To-do item a.
In the rows below, format the lines as a numbered list, starting with the line that contains "The width and height of the screenshot is (934, 726)." and going on through the line that contains "center [701, 82].". Include both of those lines and leave out any blank lines.
==== Excerpted text
Also listed at FNAC with the same release date...


----------



## Mt Spokane Photography (Feb 13, 2012)

*Re: 5D Mark III Book Shows Up at Amazon France*

WPPI starts on Feb 16, so its still possible for a announcement on the 14th or 15th, but, since there is no hype or leak tet, that seems doubtful.


----------



## dolina (Feb 13, 2012)

*Re: 5D Mark III Book Shows Up at Amazon France*

The very same thing happened before the 5D Mark II was announced. I call this very legit.


----------



## galactic.surfeur (Feb 13, 2012)

*Re: 5D Mark III Book Shows Up at Amazon France*

All the online librairys show this book too : Google Search
good point no ? ^^ 5D Mark III soon... ! I hope!


----------



## neuroanatomist (Feb 13, 2012)

*Re: 5D Mark III Book Shows Up at Amazon France*



Canon Rumors said:


> A new book dedicated to a 5D Mark III has appeared on the Amazon.fr web site. The release date for the book is March 9, 2012. The book apparently comes from Pearson, which is pretty reputable.



Actually, it 'appeared' way *back in November*, and was discussed in this CR thread.


----------



## tt (Feb 13, 2012)

*Re: 5D Mark III Book Shows Up at Amazon France*

Aren't 99% of the dates for these kind of things placeholders?


----------



## DJL329 (Feb 13, 2012)

*Re: 5D Mark III Book Shows Up at Amazon France*

Let the (latest) frenzy begin... ;D

Hmmm... If this release date is accurate, we'll have the 1DX, 24-70mm f/2.8L II and the 5D replacement all set, putting an end to the majority of the rumors/speculation of the past ~2 years!


----------



## Maui5150 (Feb 13, 2012)

*Re: 5D Mark III Book Shows Up at Amazon France*

Given this book has been listed in the past, sounds like things are starting to move and the date is solidifying


----------



## Mt Spokane Photography (Feb 13, 2012)
========
==== Given data
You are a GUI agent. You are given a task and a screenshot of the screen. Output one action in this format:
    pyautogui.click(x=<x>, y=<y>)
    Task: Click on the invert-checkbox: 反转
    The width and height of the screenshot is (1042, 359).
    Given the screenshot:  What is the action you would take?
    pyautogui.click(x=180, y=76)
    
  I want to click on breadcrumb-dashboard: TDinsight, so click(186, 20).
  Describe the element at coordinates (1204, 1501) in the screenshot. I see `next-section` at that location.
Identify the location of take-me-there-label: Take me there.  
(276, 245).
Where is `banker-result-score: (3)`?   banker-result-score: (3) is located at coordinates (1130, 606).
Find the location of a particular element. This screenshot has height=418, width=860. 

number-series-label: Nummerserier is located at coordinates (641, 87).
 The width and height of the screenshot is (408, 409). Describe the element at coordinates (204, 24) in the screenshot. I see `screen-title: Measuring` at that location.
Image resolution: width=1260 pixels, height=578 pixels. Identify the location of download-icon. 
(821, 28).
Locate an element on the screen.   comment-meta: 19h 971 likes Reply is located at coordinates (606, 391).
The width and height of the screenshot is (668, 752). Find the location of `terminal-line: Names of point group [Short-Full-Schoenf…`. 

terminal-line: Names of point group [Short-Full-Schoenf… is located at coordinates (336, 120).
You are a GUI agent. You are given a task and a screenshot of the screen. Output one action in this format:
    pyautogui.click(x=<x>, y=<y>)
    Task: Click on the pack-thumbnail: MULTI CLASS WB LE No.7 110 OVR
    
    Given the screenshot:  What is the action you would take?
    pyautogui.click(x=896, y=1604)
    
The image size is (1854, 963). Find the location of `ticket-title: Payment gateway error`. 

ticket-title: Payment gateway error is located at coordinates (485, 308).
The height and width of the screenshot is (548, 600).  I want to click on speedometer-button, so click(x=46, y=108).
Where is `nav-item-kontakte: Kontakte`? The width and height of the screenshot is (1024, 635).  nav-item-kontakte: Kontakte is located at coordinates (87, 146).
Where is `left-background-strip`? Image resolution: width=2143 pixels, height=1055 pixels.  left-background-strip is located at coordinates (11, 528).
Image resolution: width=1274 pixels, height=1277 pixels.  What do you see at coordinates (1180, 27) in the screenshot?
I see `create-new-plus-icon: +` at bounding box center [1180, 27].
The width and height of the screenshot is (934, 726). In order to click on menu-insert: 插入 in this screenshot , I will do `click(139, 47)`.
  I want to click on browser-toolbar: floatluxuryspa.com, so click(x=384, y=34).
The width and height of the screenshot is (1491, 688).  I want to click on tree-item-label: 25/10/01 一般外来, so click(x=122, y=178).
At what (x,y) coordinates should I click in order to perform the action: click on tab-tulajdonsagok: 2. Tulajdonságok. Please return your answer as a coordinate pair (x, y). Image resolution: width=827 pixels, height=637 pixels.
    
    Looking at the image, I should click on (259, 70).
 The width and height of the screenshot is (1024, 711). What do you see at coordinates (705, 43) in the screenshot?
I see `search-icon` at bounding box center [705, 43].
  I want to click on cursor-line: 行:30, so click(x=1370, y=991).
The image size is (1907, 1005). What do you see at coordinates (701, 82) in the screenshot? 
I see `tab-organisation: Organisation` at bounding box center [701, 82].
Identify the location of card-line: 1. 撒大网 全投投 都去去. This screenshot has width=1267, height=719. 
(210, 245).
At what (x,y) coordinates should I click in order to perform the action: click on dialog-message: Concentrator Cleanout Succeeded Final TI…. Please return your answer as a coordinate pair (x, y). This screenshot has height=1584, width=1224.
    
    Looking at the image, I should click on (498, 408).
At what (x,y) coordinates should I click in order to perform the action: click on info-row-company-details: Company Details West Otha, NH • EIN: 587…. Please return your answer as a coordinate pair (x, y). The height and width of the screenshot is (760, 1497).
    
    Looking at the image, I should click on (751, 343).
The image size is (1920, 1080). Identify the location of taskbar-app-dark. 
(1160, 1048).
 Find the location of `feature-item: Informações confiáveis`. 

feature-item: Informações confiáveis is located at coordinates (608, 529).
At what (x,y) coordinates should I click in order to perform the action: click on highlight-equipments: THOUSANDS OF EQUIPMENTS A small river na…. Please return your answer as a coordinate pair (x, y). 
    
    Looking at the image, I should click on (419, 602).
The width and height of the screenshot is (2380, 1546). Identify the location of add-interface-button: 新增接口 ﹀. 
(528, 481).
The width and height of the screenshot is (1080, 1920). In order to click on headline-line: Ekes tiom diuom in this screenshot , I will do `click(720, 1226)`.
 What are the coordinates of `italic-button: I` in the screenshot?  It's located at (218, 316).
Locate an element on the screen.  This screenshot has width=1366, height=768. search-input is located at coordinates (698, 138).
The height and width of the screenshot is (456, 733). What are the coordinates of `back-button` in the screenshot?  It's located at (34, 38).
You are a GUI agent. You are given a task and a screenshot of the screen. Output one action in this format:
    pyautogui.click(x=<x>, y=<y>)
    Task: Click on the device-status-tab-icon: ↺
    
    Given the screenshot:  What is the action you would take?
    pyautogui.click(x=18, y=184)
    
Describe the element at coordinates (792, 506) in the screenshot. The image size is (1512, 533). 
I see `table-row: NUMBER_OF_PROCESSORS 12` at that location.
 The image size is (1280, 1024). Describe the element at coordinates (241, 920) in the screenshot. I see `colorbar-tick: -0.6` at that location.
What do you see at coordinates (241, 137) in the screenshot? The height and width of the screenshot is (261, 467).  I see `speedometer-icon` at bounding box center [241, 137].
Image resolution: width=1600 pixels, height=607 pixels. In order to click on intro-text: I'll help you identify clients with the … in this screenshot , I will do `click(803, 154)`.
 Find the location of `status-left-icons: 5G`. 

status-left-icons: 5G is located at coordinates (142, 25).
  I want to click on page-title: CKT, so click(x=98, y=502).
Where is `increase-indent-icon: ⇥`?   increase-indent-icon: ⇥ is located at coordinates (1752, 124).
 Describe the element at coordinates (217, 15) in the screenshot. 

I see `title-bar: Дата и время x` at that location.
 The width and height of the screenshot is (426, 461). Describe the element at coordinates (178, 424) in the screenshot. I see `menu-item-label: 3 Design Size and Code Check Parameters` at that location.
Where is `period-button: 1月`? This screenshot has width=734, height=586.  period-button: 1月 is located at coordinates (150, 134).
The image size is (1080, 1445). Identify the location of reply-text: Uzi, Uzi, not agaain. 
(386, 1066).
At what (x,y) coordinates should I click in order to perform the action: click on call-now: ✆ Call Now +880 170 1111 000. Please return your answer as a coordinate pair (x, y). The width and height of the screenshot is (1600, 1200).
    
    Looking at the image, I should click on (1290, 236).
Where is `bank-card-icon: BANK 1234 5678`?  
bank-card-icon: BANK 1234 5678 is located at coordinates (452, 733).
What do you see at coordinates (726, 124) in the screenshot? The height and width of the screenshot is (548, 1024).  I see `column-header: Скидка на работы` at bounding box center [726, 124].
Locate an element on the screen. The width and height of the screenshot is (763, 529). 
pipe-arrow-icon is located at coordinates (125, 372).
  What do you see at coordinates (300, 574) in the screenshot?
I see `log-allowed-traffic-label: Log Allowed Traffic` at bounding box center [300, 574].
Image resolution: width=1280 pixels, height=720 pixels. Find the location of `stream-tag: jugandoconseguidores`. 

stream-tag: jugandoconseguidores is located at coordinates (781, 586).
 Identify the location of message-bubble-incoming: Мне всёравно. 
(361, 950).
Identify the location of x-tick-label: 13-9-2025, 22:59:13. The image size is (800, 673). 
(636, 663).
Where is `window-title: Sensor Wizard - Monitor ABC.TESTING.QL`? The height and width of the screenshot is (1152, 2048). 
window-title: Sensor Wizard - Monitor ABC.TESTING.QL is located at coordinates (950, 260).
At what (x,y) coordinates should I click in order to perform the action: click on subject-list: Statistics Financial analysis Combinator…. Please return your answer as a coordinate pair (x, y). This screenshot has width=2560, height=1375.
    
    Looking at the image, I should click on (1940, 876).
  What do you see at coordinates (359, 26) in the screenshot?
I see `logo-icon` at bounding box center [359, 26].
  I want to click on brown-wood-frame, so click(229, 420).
========
To-do item b.
Based on the forum thread about the 5D Mark III book, answer yes or no to each statement and quote the words that decide it. (i) The book's release date on Amazon.fr is March 9, 2012. (ii) WPPI starts on Feb 14. (iii) The book reportedly comes from Pearson.

Answer area a.
1. The width and height of the screenshot is (934, 726). In order to click on menu-insert: 插入 in this screenshot , I will do `click(139, 47)`.
2.   I want to click on browser-toolbar: floatluxuryspa.com, so click(x=384, y=34).
3. The width and height of the screenshot is (1491, 688).  I want to click on tree-item-label: 25/10/01 一般外来, so click(x=122, y=178).
4. At what (x,y) coordinates should I click in order to perform the action: click on tab-tulajdonsagok: 2. Tulajdonságok. Please return your answer as a coordinate pair (x, y). Image resolution: width=827 pixels, height=637 pixels.
5.     Looking at the image, I should click on (259, 70).
6.  The width and height of the screenshot is (1024, 711). What do you see at coordinates (705, 43) in the screenshot?
7. I see `search-icon` at bounding box center [705, 43].
8.   I want to click on cursor-line: 行:30, so click(x=1370, y=991).
9. The image size is (1907, 1005). What do you see at coordinates (701, 82) in the screenshot? 
10. I see `tab-organisation: Organisation` at bounding box center [701, 82].

Answer area b.
(i) Yes: "The release date for the book is March 9, 2012."
(ii) No: "WPPI starts on Feb 16"
(iii) Yes: "The book apparently comes from Pearson, which is pretty reputable."